Cientistas da Universidade de Albany, nos Estados Unidos, garantem que as histórias dos dois não são fatos isolados. Depois de acompanhar durante 14 anos cerca de 2,3 mil norte americanos, os especialistas comprovaram cientificamente o que a sabedoria popular já dizia: crises econômicas funcionam como um estopim para o tabagismo e o alcoolismo. A primeira pesquisa do gênero a mensurar os efeitos econômicos sobre o vício mostrou que, em momentos de tensão econômica, aumentam em até 30% as chances de as pessoas beberem excessivamente e fumarem mais que o habitual.
Em entrevista ao Estado de Minas, o principal autor do estudo, o pesquisador norte-americano Benjamin Shaw, conta que o estudo focou principalmente em pessoas mais velhas, mas que pode se aplicar a vários outros grupos. “A relação que nós descobrimos é que, durante os tempos nos quais as pessoas estavam sentindo dificuldades financeiras, eles também foram mais propensos a beber muito e a fumar mais cigarros”, conta o especialista. “Nossa amostra incluiu ricos e pobres, pessoas de diferentes raças, origens étnicas e níveis de ensino.”
O estudo mostrou que quando o período de turbulência econômica passa, as pessoas normalmente voltam a consumir quantidades menores das duas drogas. “Durante períodos em que a tensão financeira foi melhorando, as pessoas voltaram a ser menos propensas a beber em excesso ou a fumar”, conta Shaw. Ele explica que as substâncias servem como uma espécie de válvula de escape, exatamente como relataram Rodrigo e Martha.
Mais vulneráveis
Embora o problema atinja todas as classes sociais, o especialista garante que alguns grupos são mais suscetíveis. “Esse padrão se mostrou particularmente forte para os homens mais velhos e aqueles com menos educação. No caso das mulheres e dos mais escolarizados, essa ligação não é tão intensa”, relata o especialista. “As mulheres foram o grupo que se mostrou menos suscetível, principalmente as de mais idade. Mulheres mais velhas, em particular, tendem a ter redes de apoio social, pelas quais podem obter assistência. Esse recurso social pode ser uma das principais razões para que as mulheres não sejam tão afetadas pelas experiências de tensão financeira.”

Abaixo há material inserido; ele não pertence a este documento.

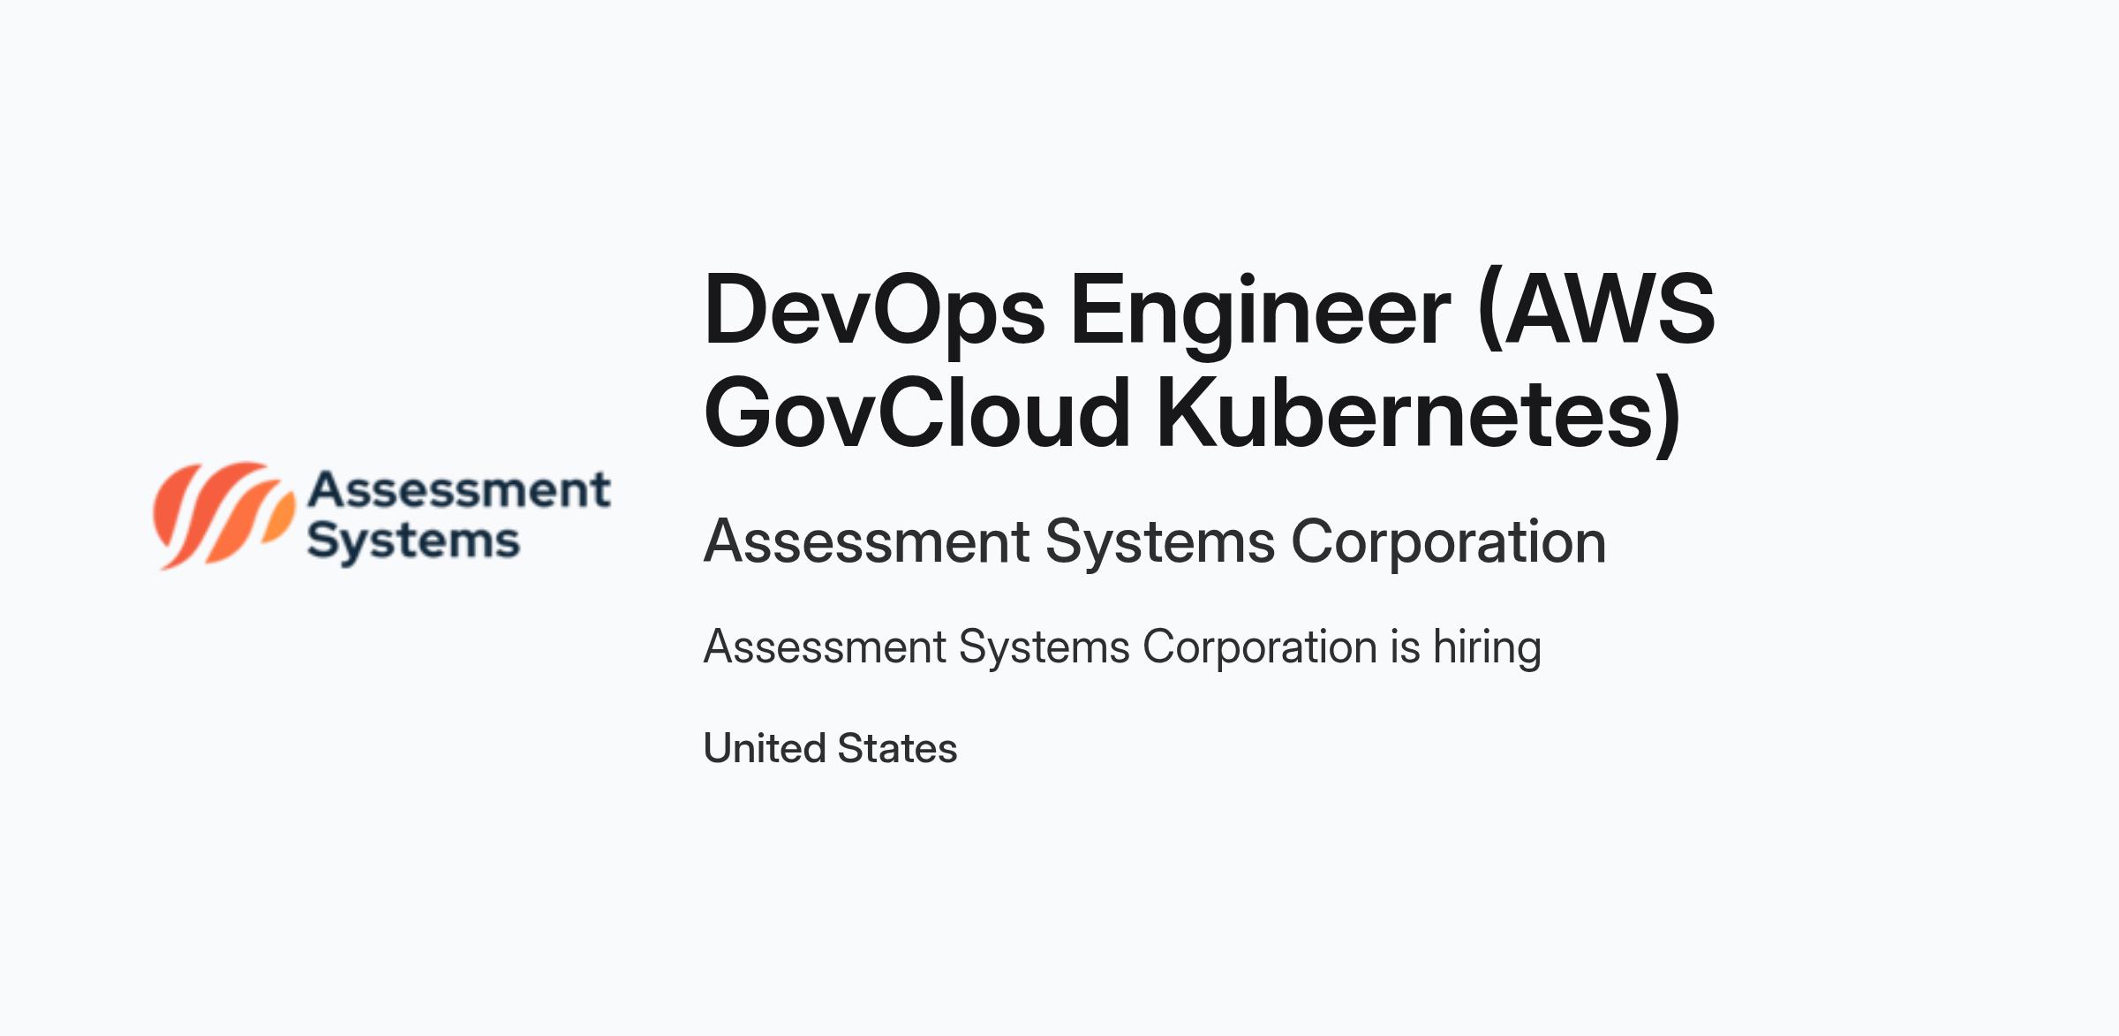
Task: Open the Assessment Systems Corporation company subtitle
Action: click(x=1155, y=541)
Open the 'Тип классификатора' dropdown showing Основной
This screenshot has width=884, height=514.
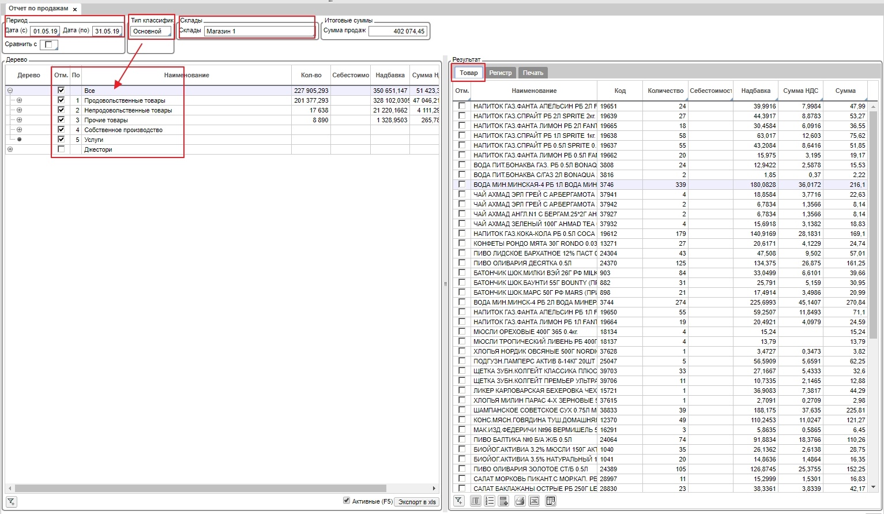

A psicóloga Maraci Sant’Ana, autora de artigos sobre a relação entre comportamento e dinheiro, conta que problemas financeiros podem não apenas aprofundar o tabagismo e o alcoolismo, mas levar ao início do vício. “Qualquer problema pode levar alguém a fumar e a beber mais. Assim como qualquer problema pode levar alguém a começar a fumar e a beber, porque isso dá a sensação de prazer que a pessoa procura”, justifica.
Para ela, parte do problema se deve ao peso excessivo que algumas pessoas tem dado ao dinheiro em suas vidas, situação que pouco a pouco tem mudado. “O dinheiro sempre teve uma enorme importância na vida das pessoas, e continua tendo, mas o que tenho percebido é que as pessoas têm parado mais para questionar o ‘ter’ como prioridade”, afirma a psicóloga. “A cada dia, cresce o número de gente que se preocupa mais com o ‘ser’. Por mais que pareça que o mundo está piorando, eu acredito que ele vem melhorando.”
A educação financeira seria, segundo a especialista, a saída para evitar os dois problemas: o abuso de drogas e o descontrole econômico. “As crianças deveriam aprender a lidar com o dinheiro desde bem pequenas. Isso evitaria muitos problemas. No caso do adulto que está passando por problemas financeiros, ele deve buscar ajuda de um profissional de finanças”, opina. “Se o drama envolver uso ou abuso de drogas, deve procurar também um psicoterapeuta, que, se for o caso, o orientará a buscar ainda um psiquiatra, para prescrição de medicamentos”.